STORED DATA

▼

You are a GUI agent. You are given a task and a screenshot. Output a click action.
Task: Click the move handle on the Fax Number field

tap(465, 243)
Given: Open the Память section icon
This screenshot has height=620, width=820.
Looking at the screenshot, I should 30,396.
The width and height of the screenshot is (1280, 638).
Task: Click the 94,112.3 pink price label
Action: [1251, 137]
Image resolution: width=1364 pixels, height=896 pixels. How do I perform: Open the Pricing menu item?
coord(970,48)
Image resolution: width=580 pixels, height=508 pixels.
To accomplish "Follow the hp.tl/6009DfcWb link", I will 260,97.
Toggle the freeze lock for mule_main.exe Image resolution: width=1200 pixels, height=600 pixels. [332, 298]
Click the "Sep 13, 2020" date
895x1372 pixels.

▲

Only the lines from the one bearing "Task: Click the move" to the end of the material belong in the answer; set them down verbatim.

ANSWER TO THIS PROBLEM
Task: Click the move handle on the Fax Number field

tap(465, 243)
Given: Open the Память section icon
This screenshot has height=620, width=820.
Looking at the screenshot, I should 30,396.
The width and height of the screenshot is (1280, 638).
Task: Click the 94,112.3 pink price label
Action: [1251, 137]
Image resolution: width=1364 pixels, height=896 pixels. How do I perform: Open the Pricing menu item?
coord(970,48)
Image resolution: width=580 pixels, height=508 pixels.
To accomplish "Follow the hp.tl/6009DfcWb link", I will 260,97.
Toggle the freeze lock for mule_main.exe Image resolution: width=1200 pixels, height=600 pixels. [332, 298]
Click the "Sep 13, 2020" date
895x1372 pixels.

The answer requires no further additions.